Here's one potential big deal in the president's State of the Union speech: A Nixon-goes-to-China on energy issues.

A senior White House aide I spoke to over the weekend says the president will focus on new energy technologies, which means alternatives to oil production. The aide cited a Fortune article touting energy alternatives. He also noted how Richard Rainwater, once Bush's Texas Rangers' partner, now champions the peak-oil theory. That's the line of thought that says the world's hit its top production capacity for oil. From here on out, oil's downhill.

I haven't had time to run down Rainwater's beliefs, but, if this is true, that's a huge shift. Rainwater had bet heavily on oil when it was selling at low prices. He looked crazy, but he was considering how demand was growing in China and the Far East. It turns out he was right, which makes his voice on peak oil particularly significant.

It will be even more big-time if Bush starts getting religion on energy alternatives. A Texas oilman who gets behind them could outdo a red-baiter like Nixon going to Peking.

Editorial Notes: Fortune goes into more detail about Bush and ethanol: Bush will push green fuel ("State of the Union will include an ethanol plug. Will it matter?'):
Among those paying very close attention to the president's State of the Union address tonight will be folks from every sector of the energy industry, eager to hear what the petroleum president has to say about alternative energy. Yes, you read that right. President Bush -- former oil man, son of an oil man, coached by the former chief executive of Halliburton (Research) – will hold forth Tuesday night on why America needs to be doing a better job of promoting renewable fuels.
Fortune waxes enthusiastic about ethanol in its current issue. Many other publications are carrying the story of Bush and alternate energy (list from GoogleNews), including The Guardian. It should be interesting to see what President Bush does tonight. UPDATE: Jeff from Texas says:
The back story is that Jim Kunstler may have influenced the State of the Union speech. Rainwater became concerned about Peak Oil after reading JK's book. Bush respects Rainwater. We'll see what Bush says.

## What is asked
1. Answer these questions from the State of the Union post, one line each:
(a) What did Richard Rainwater once have with Bush?
(b) What was Rainwater considering when he bet heavily on oil at low prices?
(c) According to Jeff from Texas, what made Rainwater concerned about Peak Oil?
2. Write the next few sentences of the State of the Union post, picking up after its final line.

## Material
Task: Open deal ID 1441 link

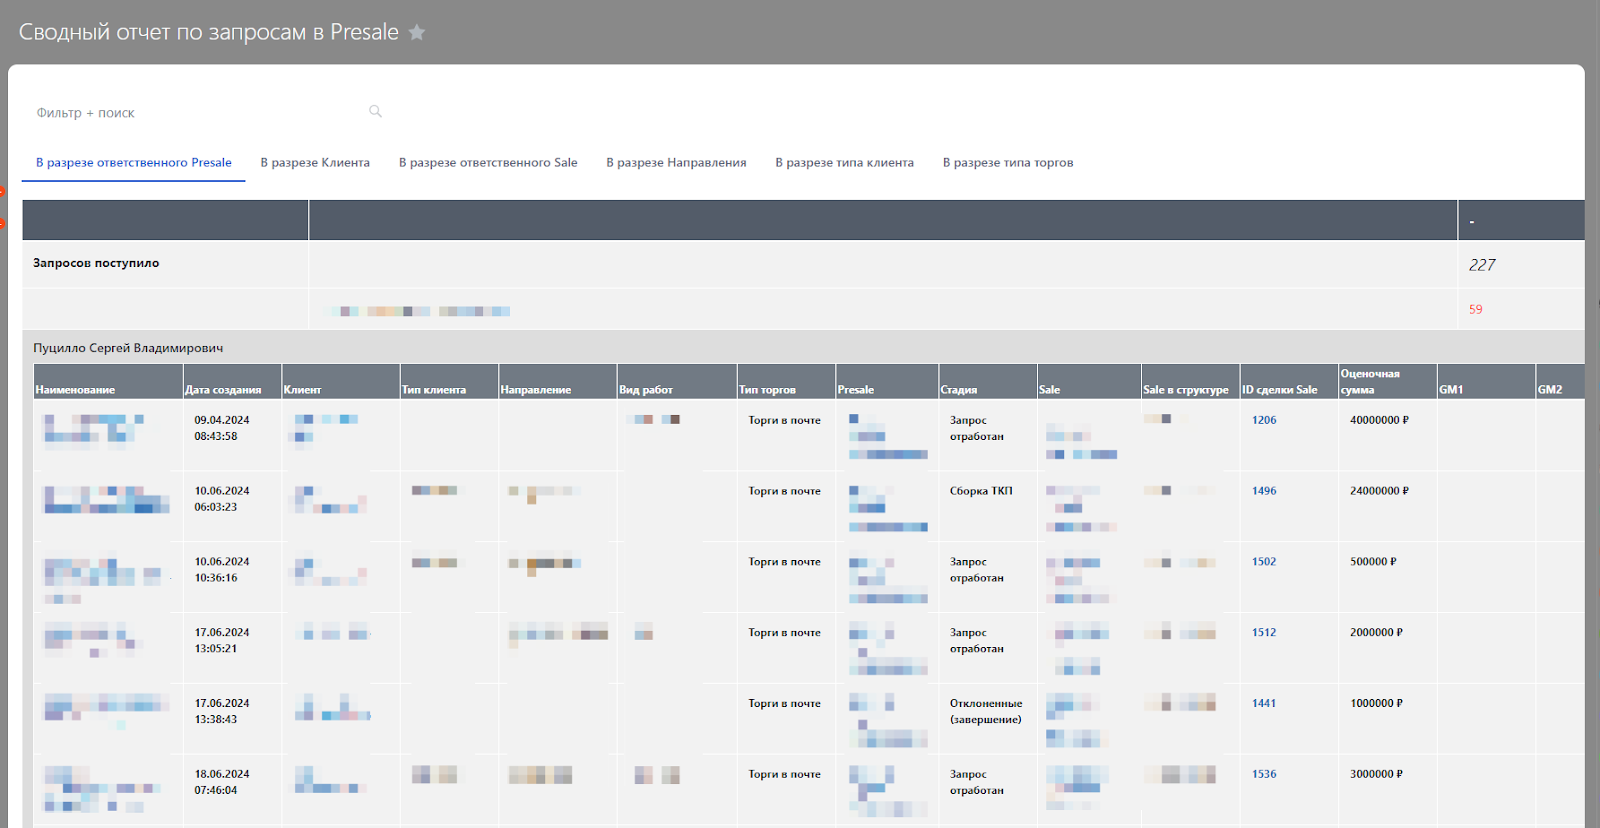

## Solved tasks
1.
(a) He was Bush's Texas Rangers' partner.
(b) How demand was growing in China and the Far East.
(c) Reading Jim Kunstler's book.

2.
For more on the Kunstler-Rainwater-Bush connections, see The Rainwater Prophecy UPDATE #2 In a January 27th interview with CBS, President Bush gives an indication of what he may say about energy in the State of the Union:
SCHIEFFER: Let's talk about energy independence. We remain, any way you cut it, dependent on foreign oil. I know you want to open up the Arctic wildlife preserve for drilling, but aren't we going to have to do more than that? And I just want to bring up one thing. Tom Friedman, the columnist in the New York Times, had a column today, and he said putting on a huge gas tax is the only way to really get Detroit's attention and get them to making other kinds of cars, and he said the only way to cause people to change their ways. He says you have to change the culture. What's your reaction to that? PRESIDENT BUSH: First of all, I'm against a huge gas tax. Secondly, I agree with Mr. Friedman that we have got to become independent from foreign sources of oil. In other words, we have got to wean ourselves off hydrocarbons, oil. And the best way, in my judgment, to do it is to promote and actively advance new technologies so that we can drive--have different driving habits. For example, there is--I'm a little hesitant because I don't want to tell you what's in the State of the Union, let me put it to you that way. SCHIEFFER: You are going to talk about that? PRESIDENT BUSH: Big time, because I agree with Mr. Friedman, and I agree with Americans who understand being hooked on foreign oil as an economic problem and a national security problem. I couldn't agree more with him. For example, I'm convinced with more research we'll be able to develop additional ways to make ethanol. There is about 4.6 million cars in America now that are flex-fuel cars. They could either use regular gasoline or fuel derived from corn. I'd like, for example, to not only advance that technology of deriving fuel from corn, but also deriving fuel from waste materials, and I'm convinced we could do that with a good push, a technological push. In other words, I want to see different kinds of cars on our road that don't require (sic) upon crude oil from overseas, but we have got a serious problem, and now is the time to fix it, and I'm going to address it again at the State of the Union.